TenantAtlas/specs/120-secret-redaction-integrity/data-model.md
2026-03-07 17:41:55 +01:00

71 lines
3.3 KiB
Markdown

# Data Model — Secret Redaction Hardening & Snapshot Data Integrity (Spec 120)
This spec extends existing persistence and introduces no new base tables.
## Entities
### 1) PolicyVersion (existing: `App\Models\PolicyVersion`)
Tenant-owned immutable policy evidence.
#### New / changed fields
- `workspace_id` (existing required scope field for newer rows; used for workspace-scoped fingerprint derivation)
- `snapshot` (JSON/array): protected snapshot payload with non-secret values preserved and secret values replaced by `[REDACTED]`
- `assignments` (JSON/array|null): protected assignment payload under the same contract
- `scope_tags` (JSON/array|null): protected scope-tag payload under the same contract
- `secret_fingerprints` (new JSON/array):
- shape:
- `snapshot`: object keyed by RFC 6901 JSON Pointer
- `assignments`: object keyed by RFC 6901 JSON Pointer
- `scope_tags`: object keyed by RFC 6901 JSON Pointer
- values: lowercase HMAC-SHA256 hex digests
- `redaction_version` (new integer contract marker for compliant writes):
- `1` = protected under the Spec 120 classifier contract
#### Relationships
- Belongs to `Tenant`
- Belongs to `Policy`
- Belongs to `OperationRun` (nullable)
- Belongs to `BaselineProfile` (nullable)
#### Validation / invariants
- New writes must set `redaction_version = 1`.
- If a protected value is persisted as `[REDACTED]`, a matching digest entry must exist in `secret_fingerprints` for the same source bucket + JSON Pointer.
- If `redaction_version = 1`, `secret_fingerprints` may be empty only when no protected fields were classified.

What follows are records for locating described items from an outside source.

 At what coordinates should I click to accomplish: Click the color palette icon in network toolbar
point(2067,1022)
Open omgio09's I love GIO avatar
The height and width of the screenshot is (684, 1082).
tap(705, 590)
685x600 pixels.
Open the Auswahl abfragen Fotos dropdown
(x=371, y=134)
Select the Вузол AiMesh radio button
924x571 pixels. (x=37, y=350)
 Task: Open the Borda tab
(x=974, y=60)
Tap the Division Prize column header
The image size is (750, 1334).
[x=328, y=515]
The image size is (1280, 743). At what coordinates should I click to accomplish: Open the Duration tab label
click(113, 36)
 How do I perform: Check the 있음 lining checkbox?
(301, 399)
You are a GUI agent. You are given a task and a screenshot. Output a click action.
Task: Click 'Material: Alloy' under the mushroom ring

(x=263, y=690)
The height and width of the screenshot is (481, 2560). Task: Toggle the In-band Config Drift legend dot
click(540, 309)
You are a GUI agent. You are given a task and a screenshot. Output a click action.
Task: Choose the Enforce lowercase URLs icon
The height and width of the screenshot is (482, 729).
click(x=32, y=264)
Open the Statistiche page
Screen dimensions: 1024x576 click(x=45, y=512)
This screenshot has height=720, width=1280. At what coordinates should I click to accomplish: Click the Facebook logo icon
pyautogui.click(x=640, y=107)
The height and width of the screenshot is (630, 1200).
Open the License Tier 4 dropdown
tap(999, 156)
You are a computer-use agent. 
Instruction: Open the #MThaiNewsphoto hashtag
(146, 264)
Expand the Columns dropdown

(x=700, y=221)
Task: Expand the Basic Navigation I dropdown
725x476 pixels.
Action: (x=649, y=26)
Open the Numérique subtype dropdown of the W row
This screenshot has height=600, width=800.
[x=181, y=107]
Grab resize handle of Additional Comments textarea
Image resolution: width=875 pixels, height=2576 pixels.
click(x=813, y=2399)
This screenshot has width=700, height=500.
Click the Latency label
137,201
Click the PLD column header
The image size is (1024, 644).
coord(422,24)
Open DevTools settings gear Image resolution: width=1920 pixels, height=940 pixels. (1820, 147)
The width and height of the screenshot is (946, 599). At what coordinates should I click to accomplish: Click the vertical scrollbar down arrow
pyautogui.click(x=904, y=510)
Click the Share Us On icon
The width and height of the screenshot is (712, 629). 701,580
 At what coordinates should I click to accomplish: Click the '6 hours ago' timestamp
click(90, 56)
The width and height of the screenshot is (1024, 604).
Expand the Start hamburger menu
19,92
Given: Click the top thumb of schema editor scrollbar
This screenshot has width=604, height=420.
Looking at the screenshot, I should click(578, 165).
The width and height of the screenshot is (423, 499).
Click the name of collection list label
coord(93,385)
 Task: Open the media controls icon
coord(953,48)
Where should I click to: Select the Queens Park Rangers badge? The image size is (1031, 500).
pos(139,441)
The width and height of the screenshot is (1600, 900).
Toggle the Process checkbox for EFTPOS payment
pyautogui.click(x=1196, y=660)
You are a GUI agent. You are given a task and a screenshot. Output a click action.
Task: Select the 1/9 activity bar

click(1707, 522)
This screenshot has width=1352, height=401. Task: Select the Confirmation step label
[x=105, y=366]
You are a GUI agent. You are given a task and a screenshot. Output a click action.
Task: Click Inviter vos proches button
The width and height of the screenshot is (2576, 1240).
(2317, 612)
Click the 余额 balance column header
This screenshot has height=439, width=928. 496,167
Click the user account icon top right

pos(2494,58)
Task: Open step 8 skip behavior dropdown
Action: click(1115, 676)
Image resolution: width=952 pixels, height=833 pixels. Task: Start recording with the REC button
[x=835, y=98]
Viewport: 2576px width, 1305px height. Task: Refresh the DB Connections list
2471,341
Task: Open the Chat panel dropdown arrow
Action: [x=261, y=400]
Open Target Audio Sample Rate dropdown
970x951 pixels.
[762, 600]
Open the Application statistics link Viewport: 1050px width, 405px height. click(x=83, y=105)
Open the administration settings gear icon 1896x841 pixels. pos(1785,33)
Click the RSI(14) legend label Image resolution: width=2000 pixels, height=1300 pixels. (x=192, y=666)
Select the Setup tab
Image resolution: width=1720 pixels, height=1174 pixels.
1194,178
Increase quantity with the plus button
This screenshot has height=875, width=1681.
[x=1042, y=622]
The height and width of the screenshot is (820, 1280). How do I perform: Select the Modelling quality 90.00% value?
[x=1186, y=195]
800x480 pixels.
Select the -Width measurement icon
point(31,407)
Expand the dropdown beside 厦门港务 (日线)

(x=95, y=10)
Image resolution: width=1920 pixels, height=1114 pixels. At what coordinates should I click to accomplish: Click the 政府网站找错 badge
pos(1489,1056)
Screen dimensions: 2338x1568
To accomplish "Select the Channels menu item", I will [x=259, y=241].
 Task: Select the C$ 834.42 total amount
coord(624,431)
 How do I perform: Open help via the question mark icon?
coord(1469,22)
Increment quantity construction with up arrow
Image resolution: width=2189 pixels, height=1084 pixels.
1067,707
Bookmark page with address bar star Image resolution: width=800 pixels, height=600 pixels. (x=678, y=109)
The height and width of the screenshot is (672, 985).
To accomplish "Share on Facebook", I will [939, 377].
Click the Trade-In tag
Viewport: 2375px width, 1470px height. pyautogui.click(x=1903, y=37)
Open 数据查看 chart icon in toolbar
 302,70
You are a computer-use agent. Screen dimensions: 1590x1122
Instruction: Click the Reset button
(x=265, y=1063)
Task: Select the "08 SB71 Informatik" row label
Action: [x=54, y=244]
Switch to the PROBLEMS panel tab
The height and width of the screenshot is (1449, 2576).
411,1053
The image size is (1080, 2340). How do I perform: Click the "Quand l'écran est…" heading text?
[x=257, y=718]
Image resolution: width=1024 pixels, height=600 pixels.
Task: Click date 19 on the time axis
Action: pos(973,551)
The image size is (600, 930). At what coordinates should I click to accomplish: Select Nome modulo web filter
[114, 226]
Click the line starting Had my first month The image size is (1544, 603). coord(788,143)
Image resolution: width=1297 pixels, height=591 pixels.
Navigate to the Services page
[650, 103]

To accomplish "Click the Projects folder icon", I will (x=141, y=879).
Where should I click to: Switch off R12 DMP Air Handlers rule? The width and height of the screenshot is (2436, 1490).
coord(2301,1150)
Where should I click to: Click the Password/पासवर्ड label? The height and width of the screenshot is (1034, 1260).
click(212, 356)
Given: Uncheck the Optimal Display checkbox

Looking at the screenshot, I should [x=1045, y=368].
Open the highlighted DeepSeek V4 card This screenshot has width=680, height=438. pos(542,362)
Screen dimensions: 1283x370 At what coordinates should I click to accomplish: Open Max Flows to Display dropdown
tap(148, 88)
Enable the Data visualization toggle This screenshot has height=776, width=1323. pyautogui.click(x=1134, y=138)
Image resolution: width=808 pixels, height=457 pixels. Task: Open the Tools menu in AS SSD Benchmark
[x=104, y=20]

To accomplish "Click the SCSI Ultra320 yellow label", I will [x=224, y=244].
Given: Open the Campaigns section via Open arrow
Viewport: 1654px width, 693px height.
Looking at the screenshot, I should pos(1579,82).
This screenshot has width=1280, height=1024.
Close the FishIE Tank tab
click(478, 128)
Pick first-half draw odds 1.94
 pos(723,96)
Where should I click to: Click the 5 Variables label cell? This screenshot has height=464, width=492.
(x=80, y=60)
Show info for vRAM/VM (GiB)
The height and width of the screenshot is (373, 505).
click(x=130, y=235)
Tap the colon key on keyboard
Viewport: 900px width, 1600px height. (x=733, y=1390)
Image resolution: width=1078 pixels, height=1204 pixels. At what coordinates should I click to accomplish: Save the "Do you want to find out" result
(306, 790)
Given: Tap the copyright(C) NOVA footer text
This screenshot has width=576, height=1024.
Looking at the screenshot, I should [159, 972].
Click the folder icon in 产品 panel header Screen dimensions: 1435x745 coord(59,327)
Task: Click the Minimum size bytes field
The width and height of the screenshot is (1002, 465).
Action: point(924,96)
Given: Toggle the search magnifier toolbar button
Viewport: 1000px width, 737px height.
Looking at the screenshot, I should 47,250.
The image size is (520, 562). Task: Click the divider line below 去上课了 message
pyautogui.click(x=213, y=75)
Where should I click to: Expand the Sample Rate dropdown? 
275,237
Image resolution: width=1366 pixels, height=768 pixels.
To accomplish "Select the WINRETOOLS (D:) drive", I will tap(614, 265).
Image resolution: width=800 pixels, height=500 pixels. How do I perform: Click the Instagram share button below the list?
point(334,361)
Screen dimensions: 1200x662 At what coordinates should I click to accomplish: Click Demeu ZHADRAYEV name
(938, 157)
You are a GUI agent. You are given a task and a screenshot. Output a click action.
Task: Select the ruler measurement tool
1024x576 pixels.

- Version identity for dedupe must consider both the protected payload and `secret_fingerprints` so secret-only changes create a new version.
### 2) ProtectedSnapshotResult (new transient service DTO)
The canonical output of the new protection pipeline before persistence.
#### Fields
- `snapshot` (array)
- `assignments` (array|null)
- `scope_tags` (array|null)
- `secret_fingerprints` (array{snapshot: array<string, string>, assignments: array<string, string>, scope_tags: array<string, string>})
- `redaction_version` (int)
- `protected_paths_count` (int)
#### Validation / invariants
- Must be deterministic for the same input payload, workspace, and classifier version.
- Must preserve original object/list shape.
- Must never include raw secret values in any field.
### 3) SecretClassificationRule (new application-level value object)
Non-persisted classifier rule consumed by snapshot, audit, verification, and ops sanitizers.
#### Fields
- `source_bucket` (`snapshot|assignments|scope_tags|audit|verification|ops_failure`)
- `json_pointer` (string|null)
- `field_name` (string)
- `decision` (`protected|visible`)
- `reason` (`exact_key`, `exact_path`, `message_pattern`, `default_visible`)
#### Validation / invariants
- Exact-path rules take precedence over exact-key rules.
- Unknown fields default to visible unless a protected rule matches.
- Message-level sanitizers may protect by exact token pattern, but must not broad-match harmless phrases.
## Derived / Computed Values
- `protection_digest` (implementation detail): composite hash of protected payload + `secret_fingerprints`, used for version dedupe.
- `protected_change_detected` (derived): true when compare/drift sees a fingerprint difference for the same protected path even though the visible payload remains `[REDACTED]`.